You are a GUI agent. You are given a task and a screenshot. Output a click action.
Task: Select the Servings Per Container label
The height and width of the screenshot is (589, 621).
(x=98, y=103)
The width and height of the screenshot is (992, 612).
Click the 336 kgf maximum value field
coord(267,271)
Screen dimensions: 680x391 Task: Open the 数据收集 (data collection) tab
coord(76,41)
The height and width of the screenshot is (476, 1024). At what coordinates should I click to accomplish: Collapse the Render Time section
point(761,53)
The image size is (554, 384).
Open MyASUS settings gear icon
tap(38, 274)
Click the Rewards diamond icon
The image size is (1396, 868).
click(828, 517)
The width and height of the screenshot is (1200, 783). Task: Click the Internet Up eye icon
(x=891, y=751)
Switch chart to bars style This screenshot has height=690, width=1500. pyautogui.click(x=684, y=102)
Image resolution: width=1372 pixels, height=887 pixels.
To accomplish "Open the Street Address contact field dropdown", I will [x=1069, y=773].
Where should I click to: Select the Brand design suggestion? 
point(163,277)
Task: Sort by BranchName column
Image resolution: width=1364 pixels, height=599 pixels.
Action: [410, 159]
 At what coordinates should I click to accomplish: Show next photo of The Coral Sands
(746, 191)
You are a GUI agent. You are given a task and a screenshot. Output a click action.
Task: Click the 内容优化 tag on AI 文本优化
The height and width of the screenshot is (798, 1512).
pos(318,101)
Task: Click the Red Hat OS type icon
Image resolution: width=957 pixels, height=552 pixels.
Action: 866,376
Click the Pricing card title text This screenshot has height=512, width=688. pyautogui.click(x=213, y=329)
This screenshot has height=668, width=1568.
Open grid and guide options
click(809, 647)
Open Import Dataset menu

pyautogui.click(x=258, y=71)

* [Task statement] In the listing above, locate the line containing "The height and width of the screenshot is (589, 621)." and the line containing "Image resolution: width=1372". Extract those two lines and every line between them, exactly as written, and only those.

* [Answer to the exercise]
The height and width of the screenshot is (589, 621).
(x=98, y=103)
The width and height of the screenshot is (992, 612).
Click the 336 kgf maximum value field
coord(267,271)
Screen dimensions: 680x391 Task: Open the 数据收集 (data collection) tab
coord(76,41)
The height and width of the screenshot is (476, 1024). At what coordinates should I click to accomplish: Collapse the Render Time section
point(761,53)
The image size is (554, 384).
Open MyASUS settings gear icon
tap(38, 274)
Click the Rewards diamond icon
The image size is (1396, 868).
click(828, 517)
The width and height of the screenshot is (1200, 783). Task: Click the Internet Up eye icon
(x=891, y=751)
Switch chart to bars style This screenshot has height=690, width=1500. pyautogui.click(x=684, y=102)
Image resolution: width=1372 pixels, height=887 pixels.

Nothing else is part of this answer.